**Instructions to follow**
After locating the line that holds "16 (254, 1203)", copy that line and all that follow it word for word through the end of the data, with no pictures.
━━ Dataset
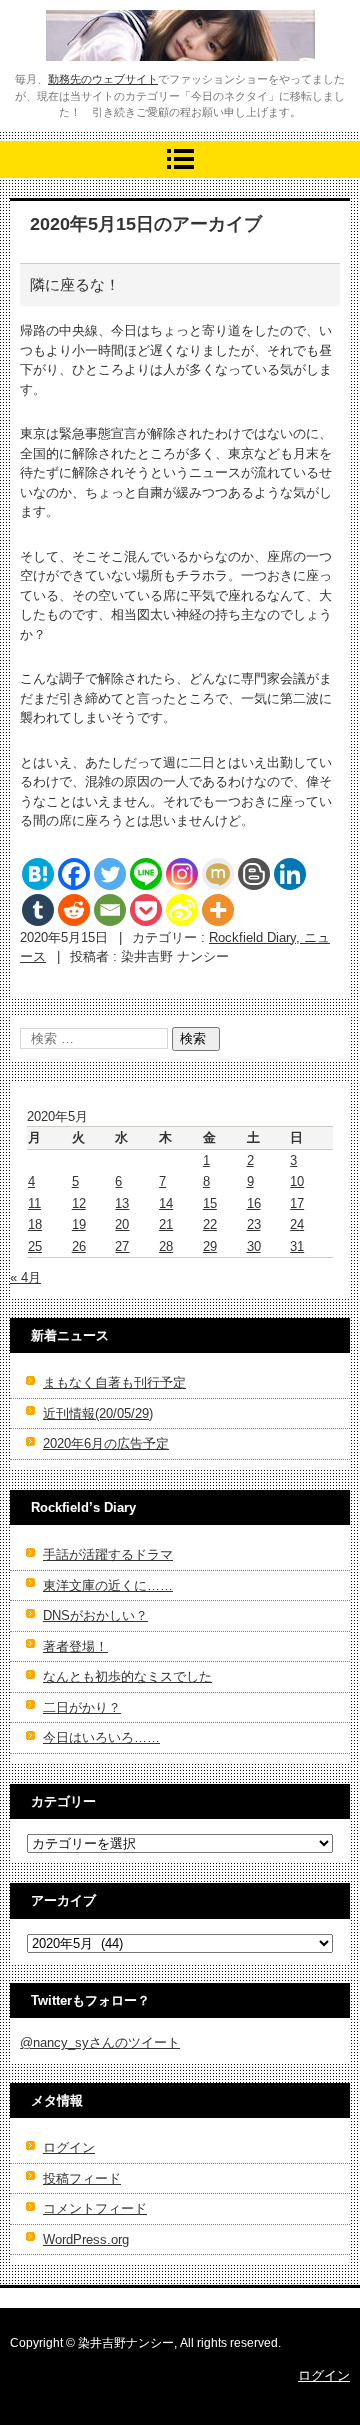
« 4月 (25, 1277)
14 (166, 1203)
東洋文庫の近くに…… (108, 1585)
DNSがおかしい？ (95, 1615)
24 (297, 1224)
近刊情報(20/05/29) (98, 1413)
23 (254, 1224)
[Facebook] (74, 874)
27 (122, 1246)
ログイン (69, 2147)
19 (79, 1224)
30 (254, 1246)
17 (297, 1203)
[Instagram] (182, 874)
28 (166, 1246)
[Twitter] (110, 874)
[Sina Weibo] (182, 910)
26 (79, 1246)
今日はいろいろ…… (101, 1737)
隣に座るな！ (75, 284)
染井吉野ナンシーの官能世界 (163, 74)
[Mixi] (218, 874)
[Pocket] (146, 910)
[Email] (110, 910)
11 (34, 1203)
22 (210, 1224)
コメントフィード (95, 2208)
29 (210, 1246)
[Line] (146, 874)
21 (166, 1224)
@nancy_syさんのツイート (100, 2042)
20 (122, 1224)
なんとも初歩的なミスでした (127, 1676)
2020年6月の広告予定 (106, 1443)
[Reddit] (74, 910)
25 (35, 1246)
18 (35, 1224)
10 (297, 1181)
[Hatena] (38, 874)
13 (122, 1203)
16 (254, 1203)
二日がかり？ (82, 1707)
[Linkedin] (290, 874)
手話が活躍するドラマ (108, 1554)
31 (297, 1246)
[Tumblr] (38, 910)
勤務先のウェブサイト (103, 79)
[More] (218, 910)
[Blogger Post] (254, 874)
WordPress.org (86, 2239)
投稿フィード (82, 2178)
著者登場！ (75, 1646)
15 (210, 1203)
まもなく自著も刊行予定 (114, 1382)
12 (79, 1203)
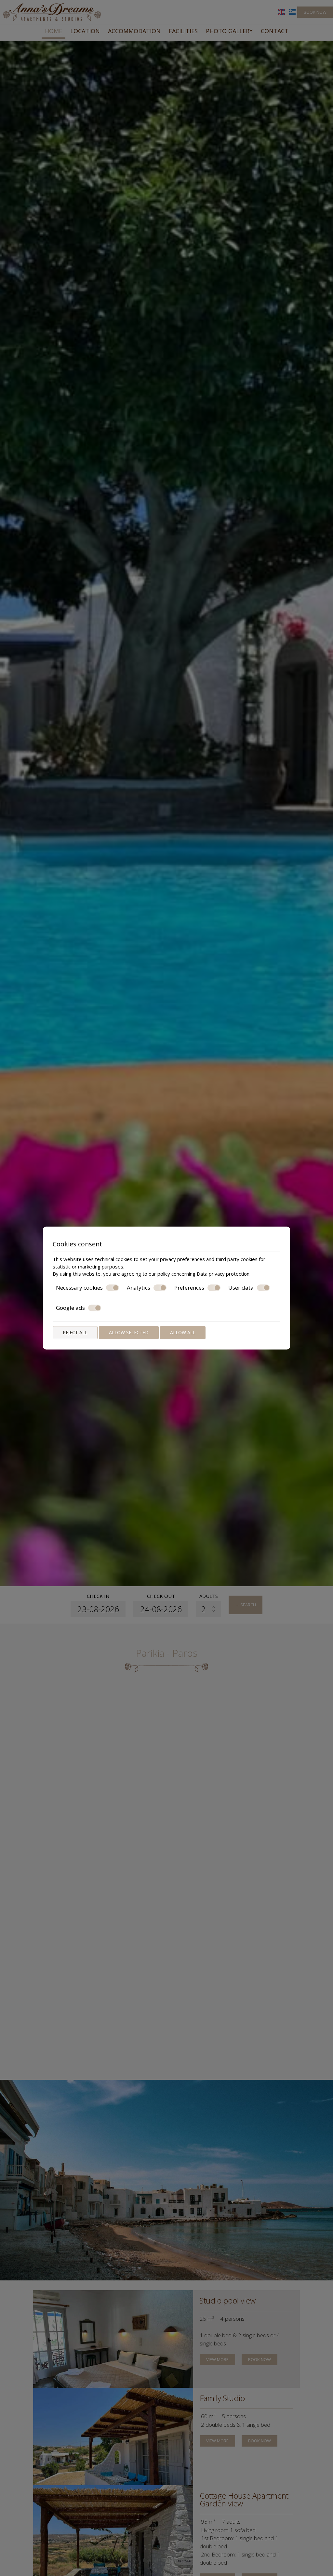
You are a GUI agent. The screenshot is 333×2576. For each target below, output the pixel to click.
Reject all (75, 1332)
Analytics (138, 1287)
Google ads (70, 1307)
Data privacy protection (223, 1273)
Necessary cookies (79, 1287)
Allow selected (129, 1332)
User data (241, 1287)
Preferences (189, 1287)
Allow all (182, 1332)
━━━━
**Expected answer**
16 (254, 1203)
二日がかり？ (82, 1707)
[Linkedin] (290, 874)
手話が活躍するドラマ (108, 1554)
31 (297, 1246)
[Tumblr] (38, 910)
勤務先のウェブサイト (103, 79)
[More] (218, 910)
[Blogger Post] (254, 874)
WordPress.org (86, 2239)
投稿フィード (82, 2178)
著者登場！ (75, 1646)
15 (210, 1203)
まもなく自著も刊行予定 (114, 1382)
12 (79, 1203)
You are a GUI agent. The screenshot is 333×2576. For each target below, output the pixel to click.
Reject all (75, 1332)
Analytics (138, 1287)
Google ads (70, 1307)
Data privacy protection (223, 1273)
Necessary cookies (79, 1287)
Allow selected (129, 1332)
User data (241, 1287)
Preferences (189, 1287)
Allow all (182, 1332)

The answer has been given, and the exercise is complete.